Will & I asked a few questions and then went home. When we got home, we just sat in our car for the longest time & cried & held each other & wondered why this would happen to our perfect baby. The rest of the day consisted of that same thing. I hoped & I prayed that this was the most realistic dream in the world and that I would wake up from it in the morning. She was so still last night & I knew it was because she could sense my sadness so I tried to cheer her up. She & I sat in her closet, I picked out outfits with matching bows & shoes and told her everything we would go do & what she would wear. We talked fashion, we talked about how much me & her daddy love her, and I got to tell her everything I needed to in case I never get that chance. Her favorite things are carrots, milk, and music so I fixed her some carrots & milk, and played her the song she loves most over & over, and watched her dance around in my belly. She loves to dance & she is constantly so active, she's already so much fun and she's not even out here yet. 

This morning I woke up and it hit me like a ton of bricks. It's real. And I hate it. 

Yesterday I was very very angry & not able to understand why or how this could happen to my baby. Today my faith is stronger, I know if anyone can pull through this, it's my Wren. She's so strong already & she's already lived longer than a lot with her condition. She's already my little miracle. She makes me be stronger & makes me have more faith like she does. She has this awful condition & is still growing everyday and doing the cutest things. She completely amazes me. Her favorite song (she dances to it the most) is Praise You In This Storm. It always wakes her up & makes her go crazy. That song is getting me through this because of how much she loves it & because of the message in it that I need to be reminded of constantly.
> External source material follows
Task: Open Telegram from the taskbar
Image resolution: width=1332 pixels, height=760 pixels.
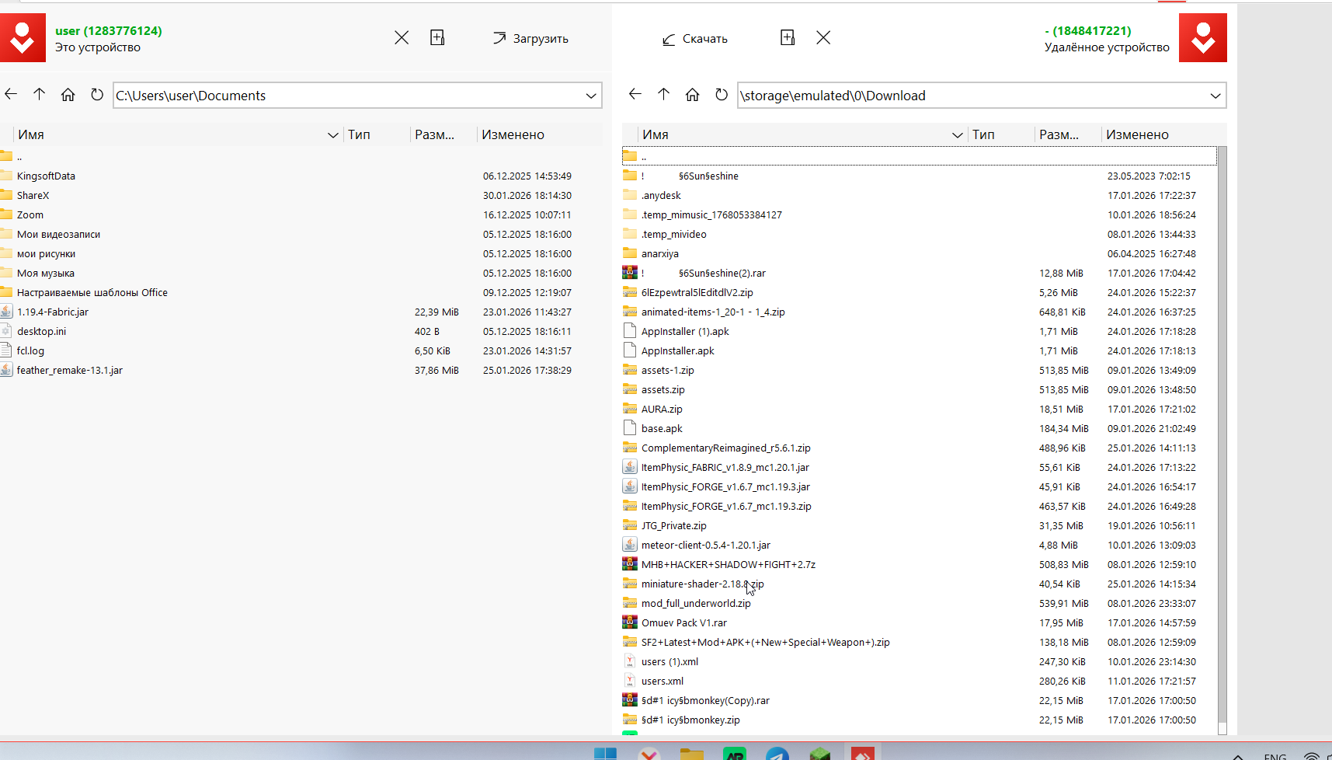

I go for a high risk/ birth defect ultrasound on Friday just to see all of her little markers. There's less a than 1% chance that they will find nothing wrong and I will have to have an amniocentesis done. A chance is a chance & I'm clinging to that with all I have.

I'll be updating the blog as soon as we know anything else. Thank you all for all your prayers & thoughts through this. It really does mean the world to us. Love you all!